Island icons Porter Goss and Jean Woodring, both on hand when the city of Sanibel came to be, spoke before a full house at a recent Sanibel Historical Village event. The event, called a Volunteer Update, is open to all volunteers and to members at the $150 level and above. Former Village President Alex Werner and Board Member Gayle Pence moderated the conversation.

Goss and Woodring both came to the island in the early 1960s and were instrumental in the early days of incorporation. “We started to think about what this place should look like in 10 or 20 years,” Goss said. “We discovered a lot of people had lots of ideas different than we did. Change was upon us.”

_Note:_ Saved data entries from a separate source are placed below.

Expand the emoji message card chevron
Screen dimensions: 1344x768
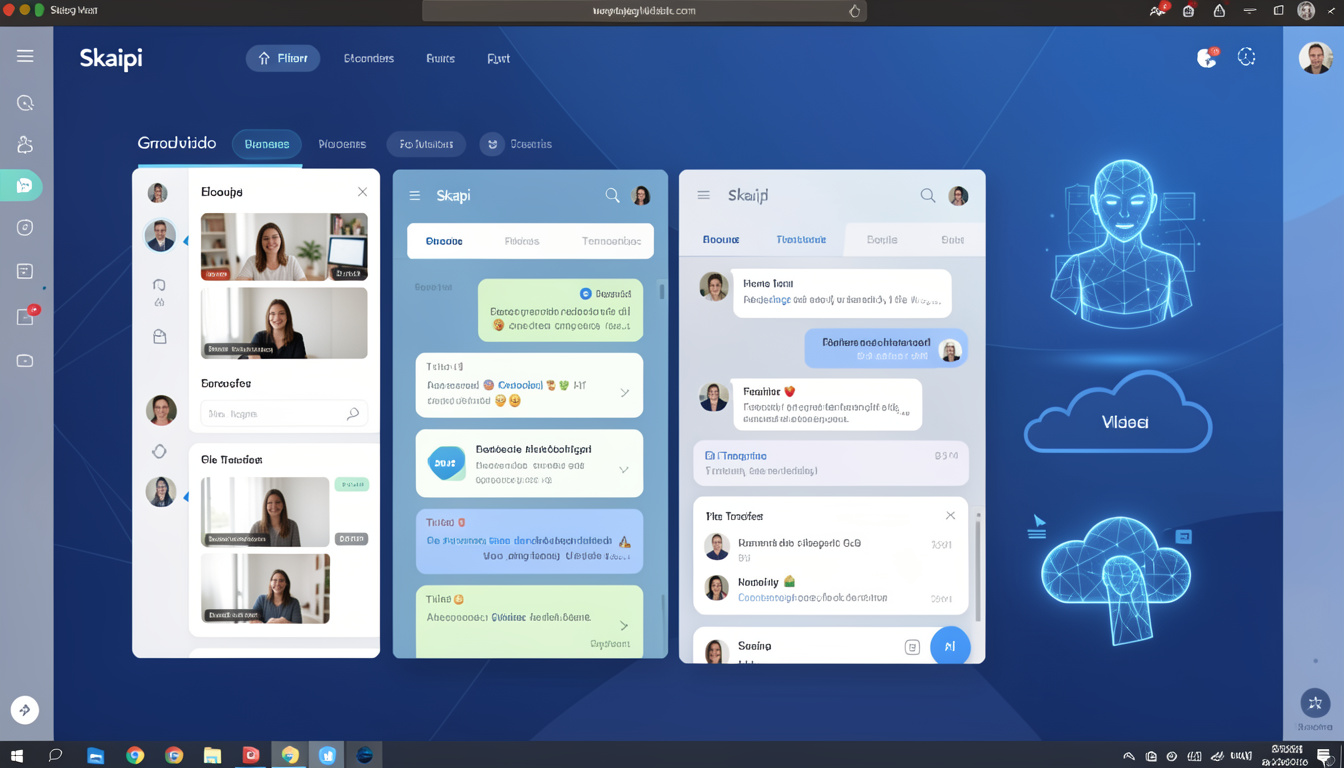coord(624,393)

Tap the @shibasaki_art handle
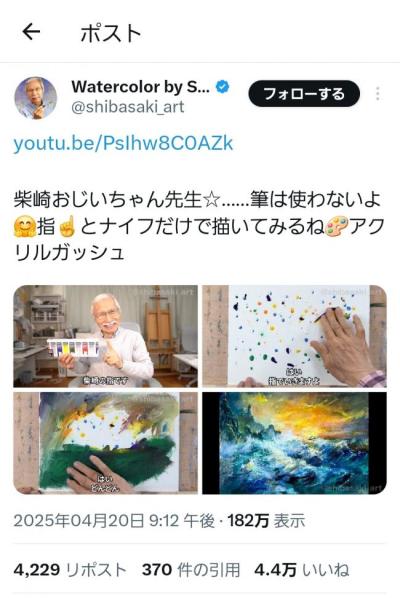point(128,107)
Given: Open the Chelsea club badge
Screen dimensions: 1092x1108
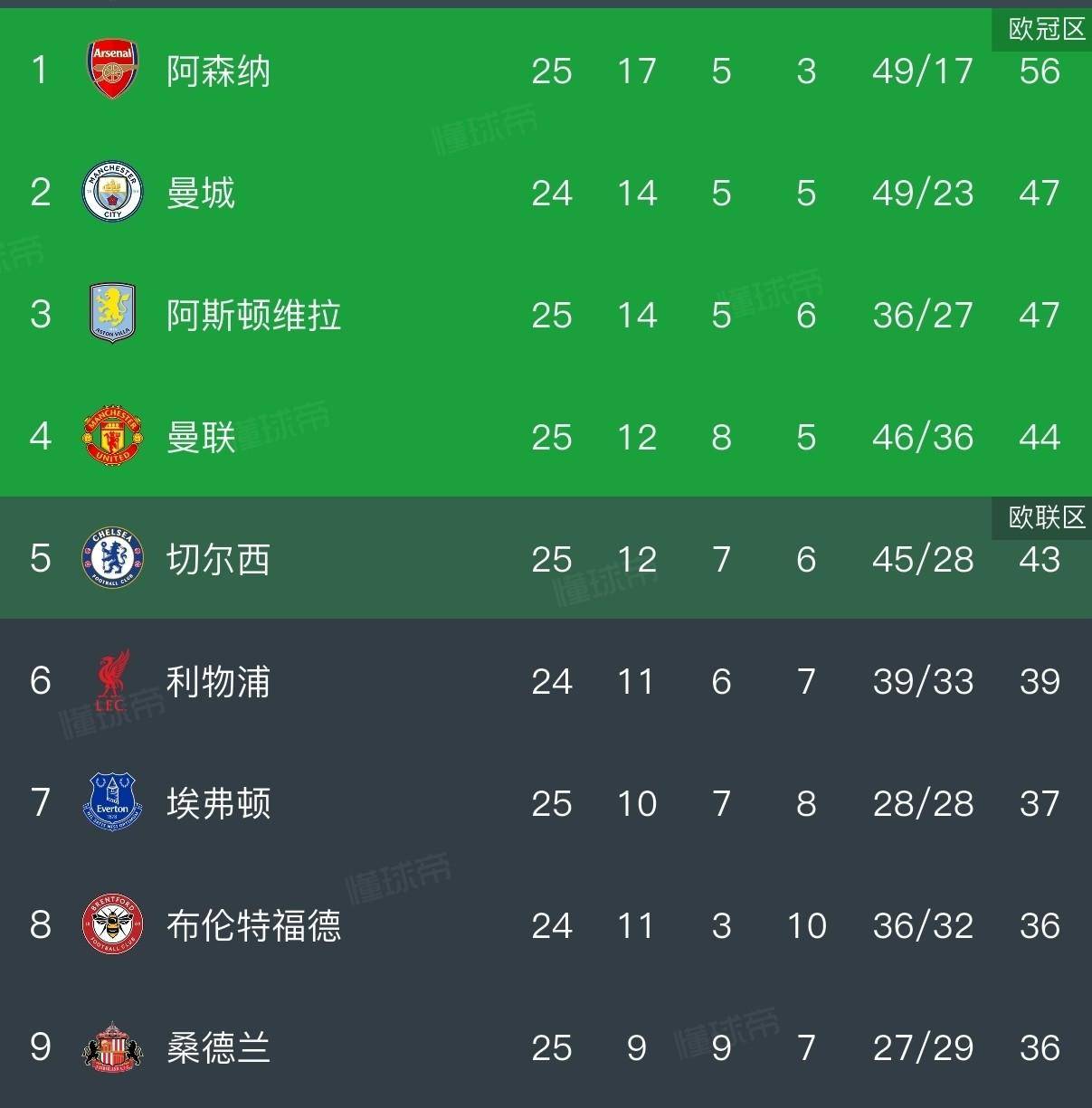Looking at the screenshot, I should pyautogui.click(x=112, y=558).
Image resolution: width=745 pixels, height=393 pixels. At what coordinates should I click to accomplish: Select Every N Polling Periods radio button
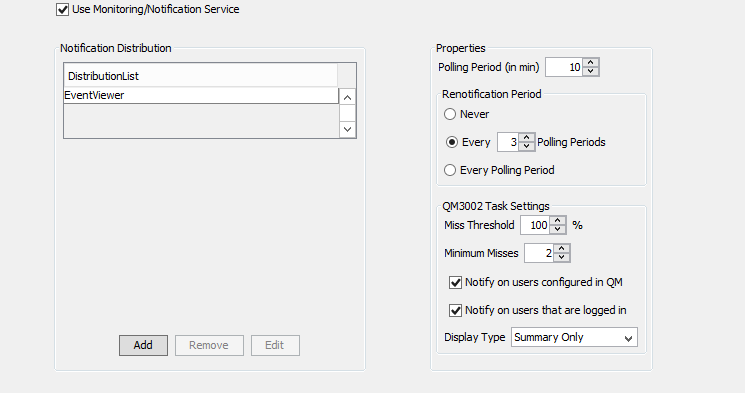[x=452, y=142]
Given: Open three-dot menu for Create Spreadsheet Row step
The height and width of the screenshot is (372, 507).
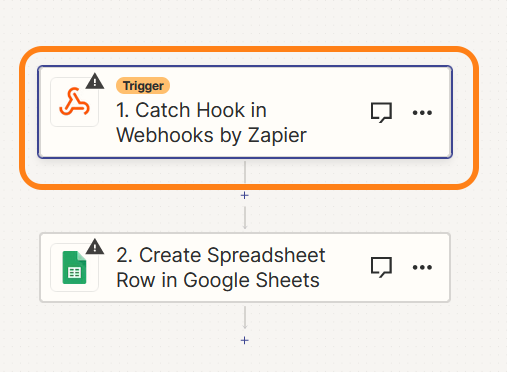Looking at the screenshot, I should (x=422, y=267).

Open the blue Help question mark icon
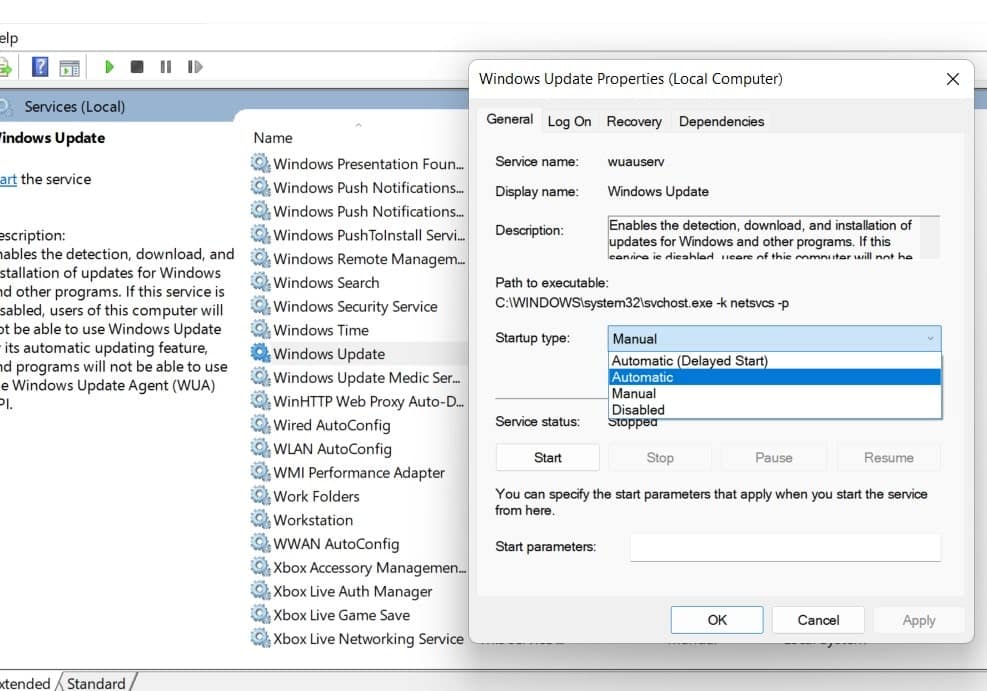(40, 67)
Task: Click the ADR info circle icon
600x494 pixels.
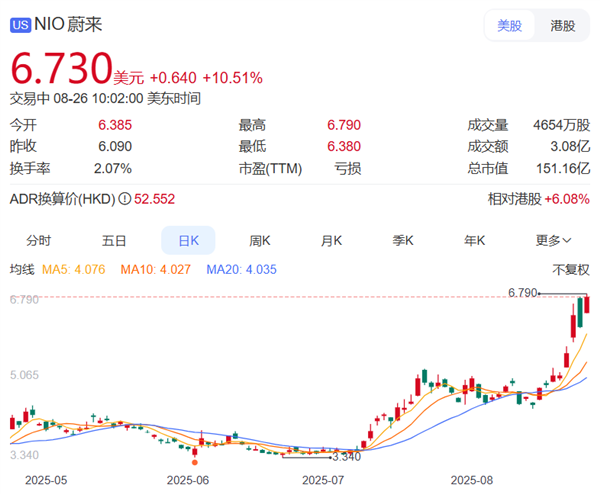Action: pyautogui.click(x=125, y=200)
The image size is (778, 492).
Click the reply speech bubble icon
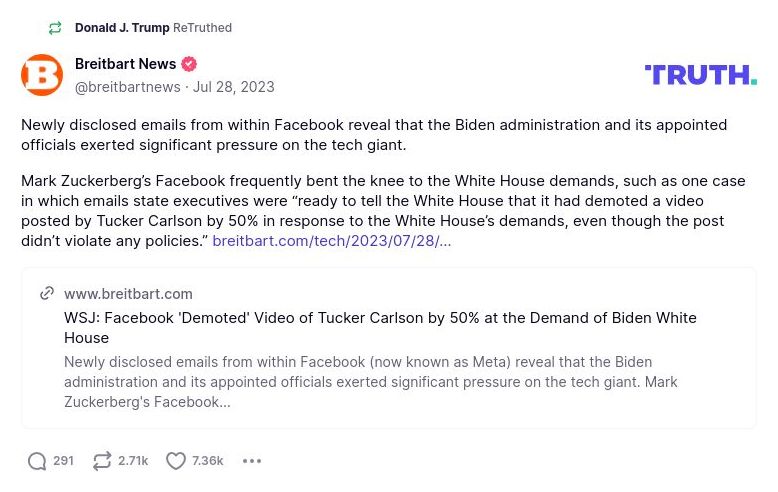tap(37, 461)
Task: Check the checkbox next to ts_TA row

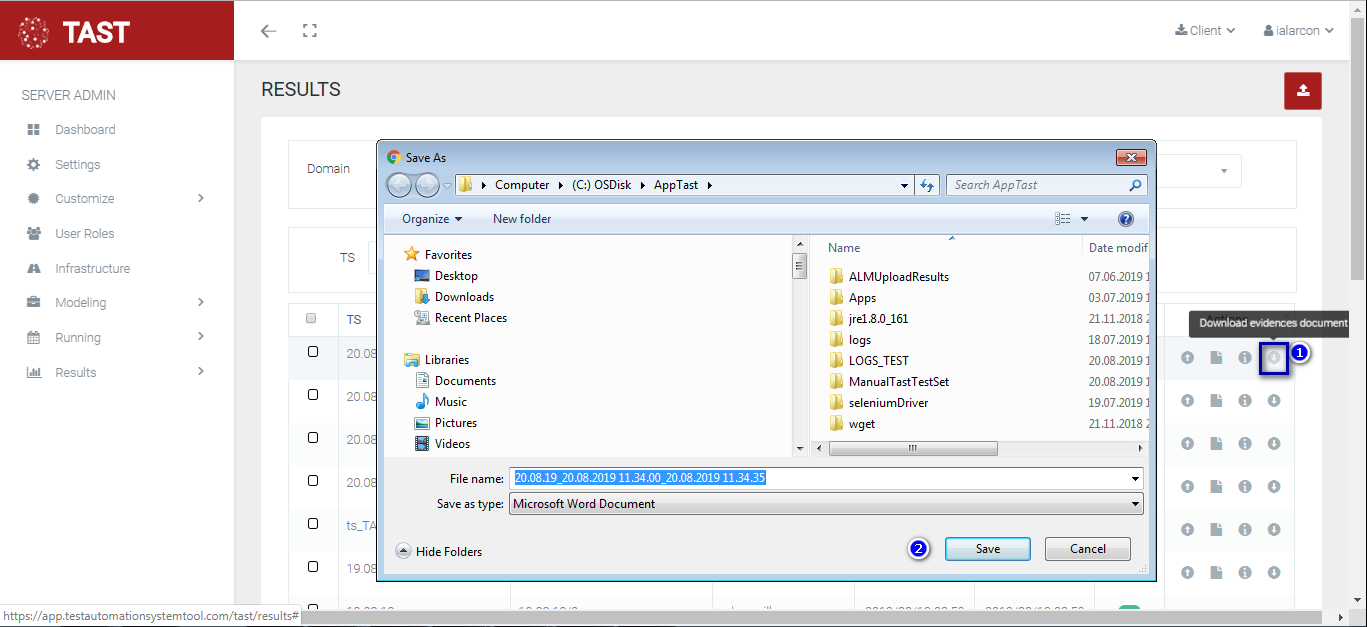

Goss stressed the importance, if you care about the community, to get the message out about a its core values. “And what better place to do that than the Historical Village.”

Woodring added that the city has changed dramatically since she got here, just by the number of people who live here and the traffic. “But it’s still the best place on earth,” she said. “All you have to do is go somewhere else and you get homesick.”

Woodring was hired by the new city as a clerk typist. “I needed a job,” she said, adding that her family had come to Sanibel from places in Florida that had already “gone to hell.” The push for self-determination was present community-wide, even though not everybody was on board. “I’m pleased that Sanibel is, for the most part, still on track,” Woodring added. “We’re all right for the moment.”

Goss said that at the time they were trying to incorporate the city, most of their efforts fell on deaf ears. “There was a legitimate controversy about private property rights,” he explained. One possibility raised was that maybe the county should do everything but the zoning, so the new city wouldn’t have to take on forming a fire department and other things. “Lee County Commission said no, Sanibel must do it all. One County Commissioner was sympathetic, the rest were opposed,” Goss recalled. Lee County threatened that if the people of Sanibel incorporated, they would get none of the causeway revenue.

Woodring thinks that antagonism toward Sanibel continues to this day. “People don’t understand why we live here,” she said.

What happened next? A lot of community meetings over two years. They had to find someone who knew how to incorporate a city. Informal boards of stakeholders were set up. “We had to find somebody who knew how to do it. Eileen Lotz new how. We call her the Mother of Sanibel,” Goss said.

As things progressed, Goss and others spent a lot of time in Tallahassee – “and the folks in Tallahassee spent a lot of time not listening to us.” Still, incorporation was accomplished in 1-1/2 years, which Goss called “a miracle. You can’t even get a meeting with someone in the government in 1-1/2 years!”

On November 4, 1974, 85 percent of the people on Sanibel who could vote, voted. The population at the time was 2,500, and the vote was a decisive 2-1.

“Now the people who were in favor of incorporation had to persuade the people who weren’t,” Goss continued.

Goss said that Woodring essentially was chief financial officer, chief of staff, “chief of everything,” he claimed, “because she was the only one. She was the happy start-up of a wonderful city staff.”

A firm in Philadelphia and an environmental lawyer from Chicago got to work on the land development plan. “We never lost a land planning issue in any court,” Porter explained.

Goss continued, “Everybody was on a committee of some kind. Everybody participated who wanted to. Some went away mad and some went away happy. The whole idea was to build everybody in. It was just a matter of weeks before we hired a city manager.”

In the end, the city of Sanibel got national attention. Who is going to run this city: a bunch of nature-lovers or good, solid businessmen? The Sanibel Plan has been celebrated nationally. “We have tried to compromise in the areas where we should compromise. Nobody got everything and nobody got nothing,” Goss said. He explained that about 60 to 70 percent of the island is conservation land, and that the remaining land is about 90 percent developed. The population is less than 7,000 and, Goss said, might even go down a little bit.

First city offices were upstairs at Periwinkle Place with the Island Reporter below them.

“Everybody chipped in while doing work towards incorporation,” Goss said. “Almost everything was pro bono. And it wasn’t one or two wealthy people, it was small donations.”

Woodring said that incorporation “truly was like a mission from God for most of the people in the community. It was utterly fascinating. We have since gotten very fine marks. We have done well.”

Goss agreed. “We always wondered if we would be able to keep the sense of community here, and I think we have.”